Here's another approach: suppose $n_q=p^2$. The $p^2$ $q$-Sylows each have $q-1$ nonidentity elements, and since a group of prime order is generated by any of its nonidentity elements, these sets are disjoint. So our group has $p^2(q-1)$ elements of order $q$, and so only $p^2$ elements of any other order. There's thus only room for one $p$-Sylow, which is thus normal.

This possibiity does in fact occur: $A_4$ has order 12, has the Klein group as a normal $2$-Sylow, and all $8$ other elements are $3$-cycles.

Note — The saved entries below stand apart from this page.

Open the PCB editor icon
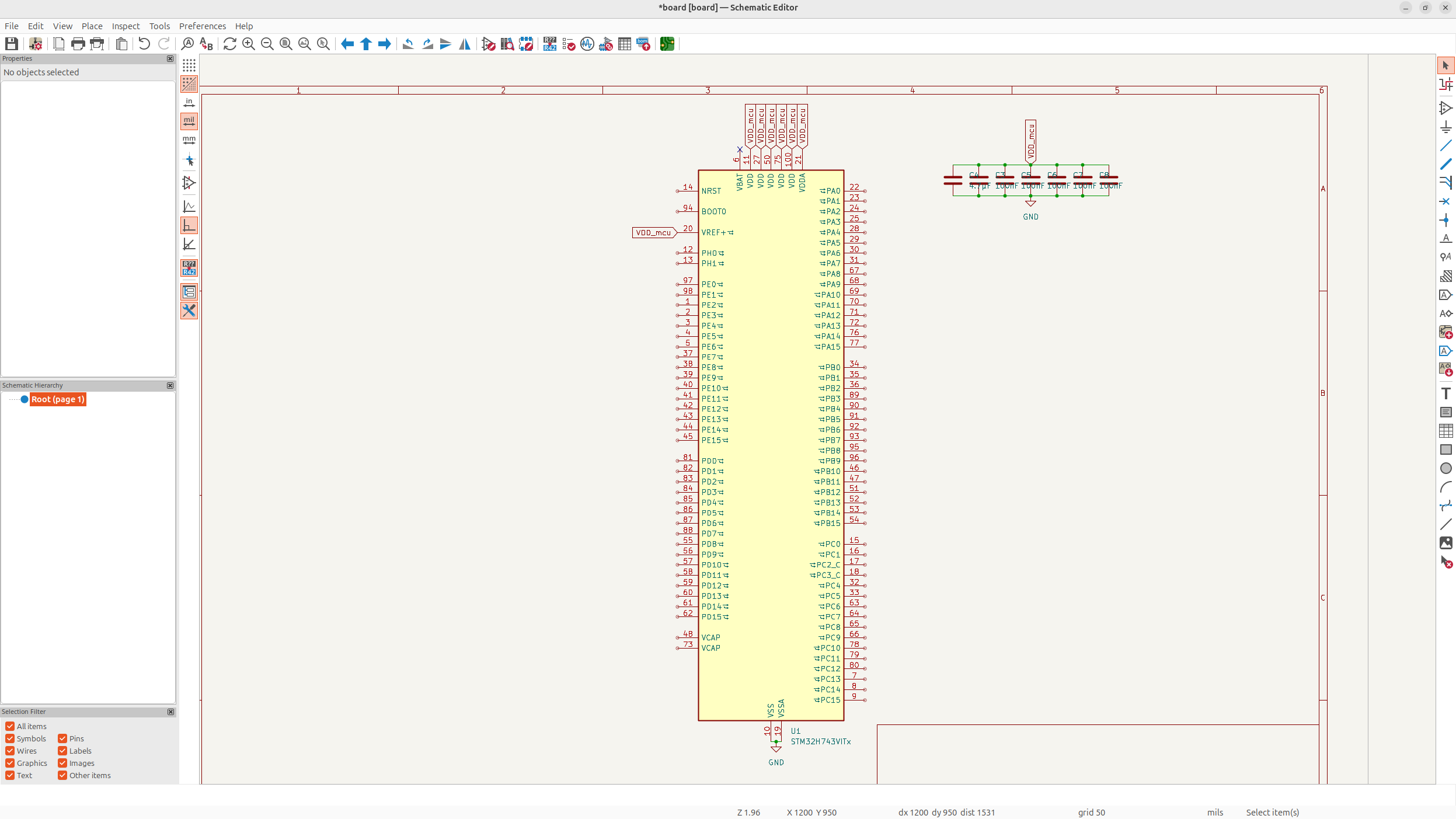pos(667,44)
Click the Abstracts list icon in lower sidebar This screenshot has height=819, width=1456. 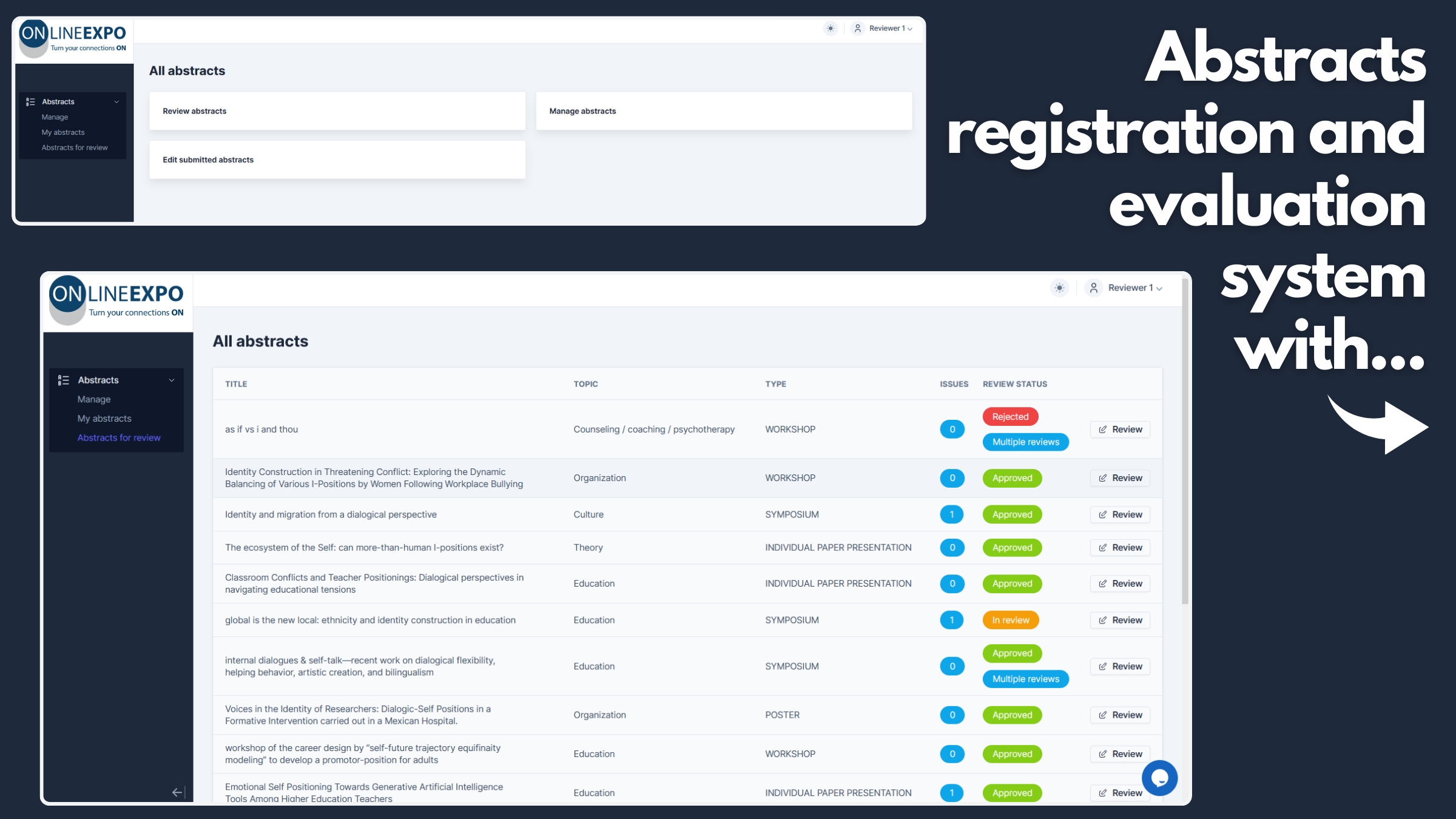(x=64, y=380)
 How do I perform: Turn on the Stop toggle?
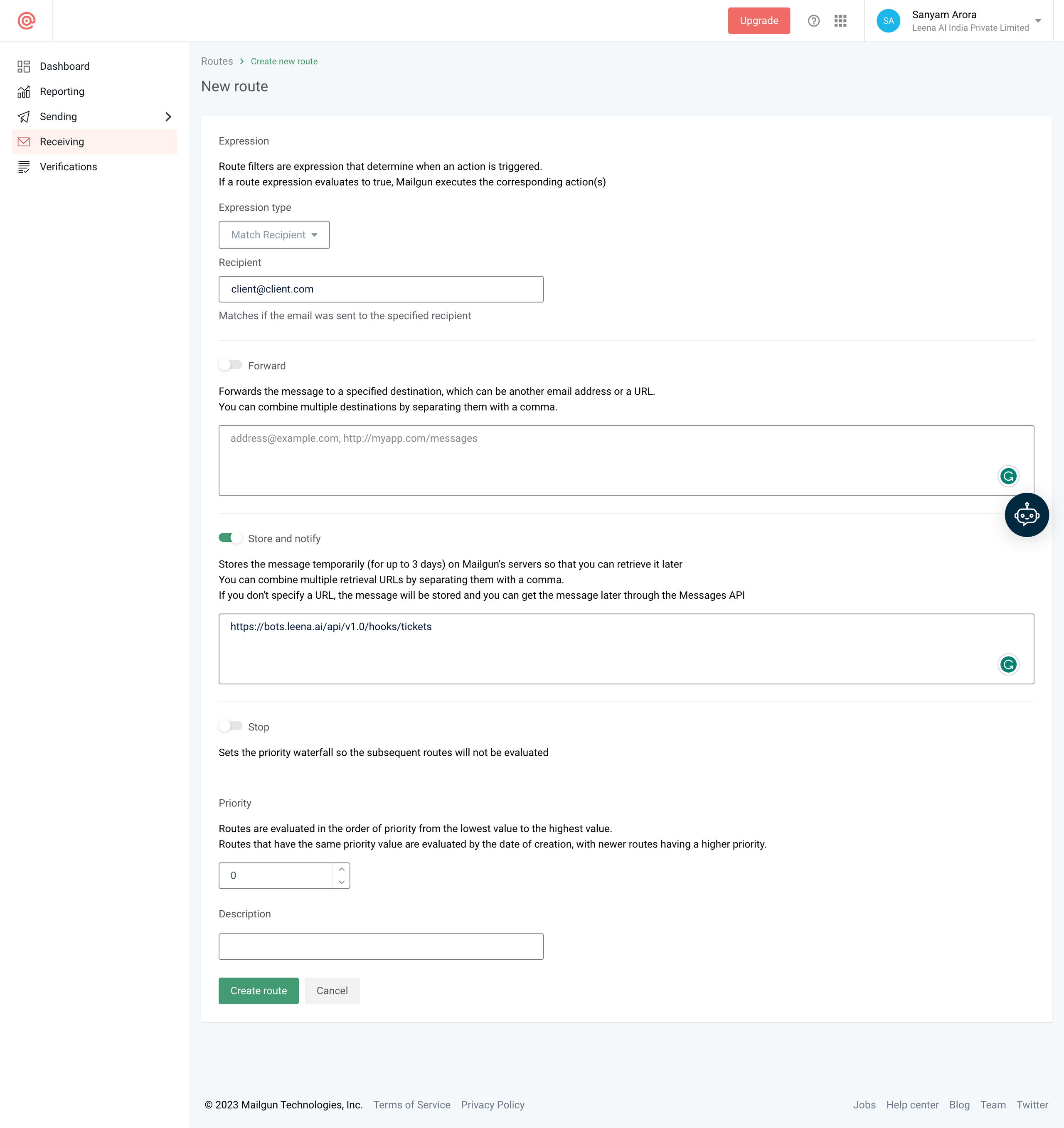coord(230,726)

Everything you've written seems to be correct. But you don't necessarily have to know the groups of order $12$.

To finish questions like this one off, it's often helpful to count elements. Here, if a group of order $12$ has more than one Sylow $3$-subgroup then there are four, and these intersect trivially. If you remove the elements of period $3$ from the group, then you aren't left with much!


Consider the case of $q > p$. Then,

$n_q = p^2$ or $1$ and

$n_p = q$ or $1$.

Let G have no non-trivial normal subgroup. Then,

$n_q = p^2$ and $n_p=q$. Then there are $p^2 (q-1) $ elements of order $q$ and $q(p-1) $ elements of order $p$. So, we have the following , \begin{align} p^2q &\geq p^2(q-1) + q(p^2-1) + 1 \\ & \geq p^2q+p^2q-p^2-q+1 \\ & \geq p^2q + (p^2-1) (q-1) \end{align} $$\implies (p^2-1)(q-1) = 0 \implies p=1,-1 \text{ or } q=1$$ But $p$ and $q$ are primes.

Hence $G$ has a non-trivial normal subgroup.